::: EXERCISE INPUTS

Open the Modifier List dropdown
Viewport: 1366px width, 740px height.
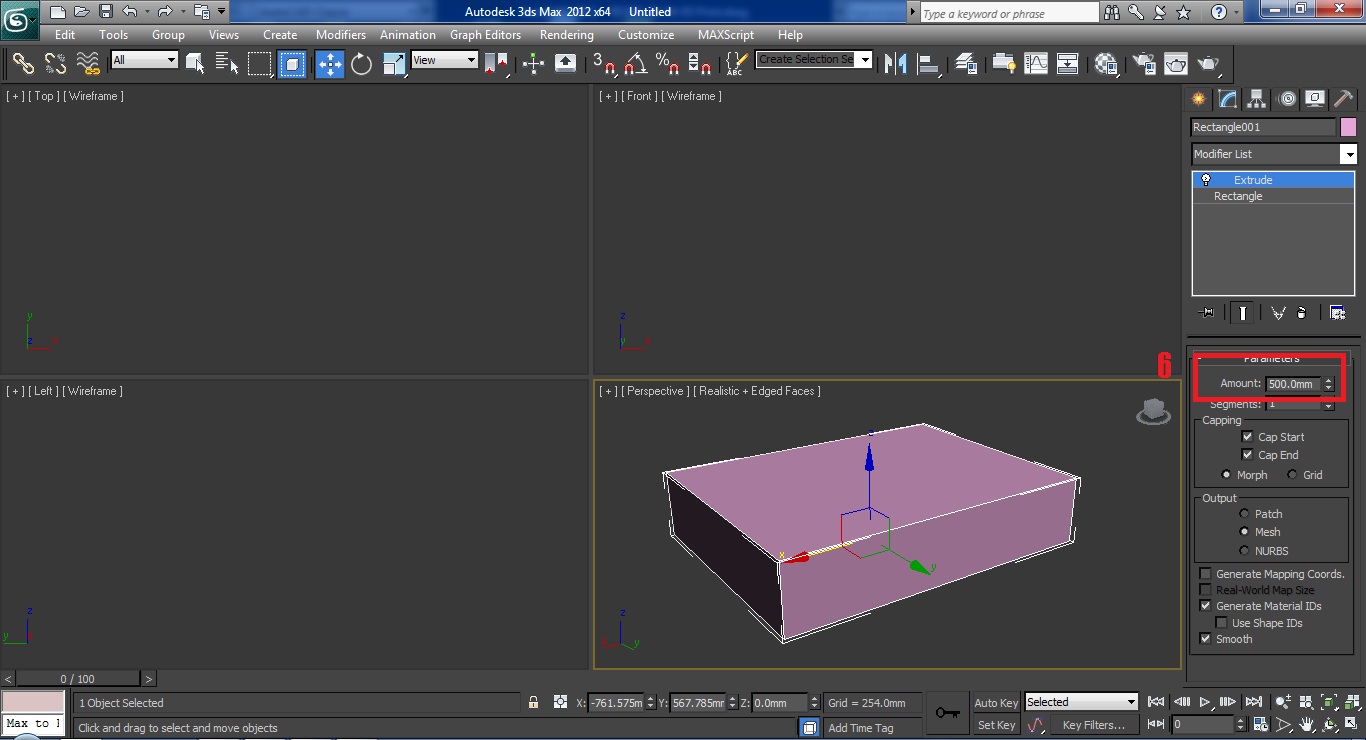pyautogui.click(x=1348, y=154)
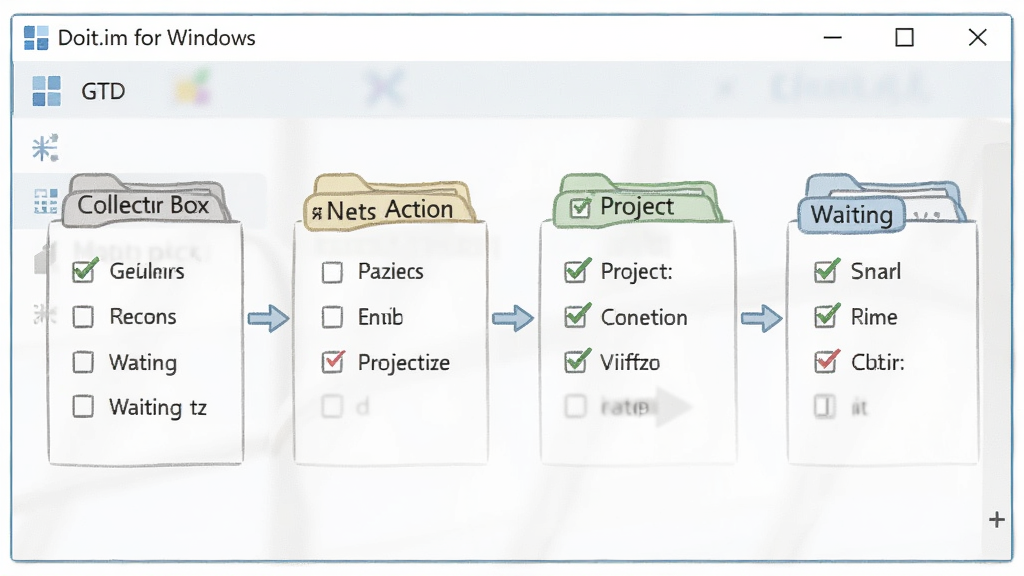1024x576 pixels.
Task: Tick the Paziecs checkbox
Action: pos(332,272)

::::::

ASSIGNMENT ::
Set the records down again word for word; the pictures stay out.

RESULT ::
Open the Modifier List dropdown
Viewport: 1366px width, 740px height.
pyautogui.click(x=1348, y=154)
1024x576 pixels.
Task: Tick the Paziecs checkbox
Action: pos(332,272)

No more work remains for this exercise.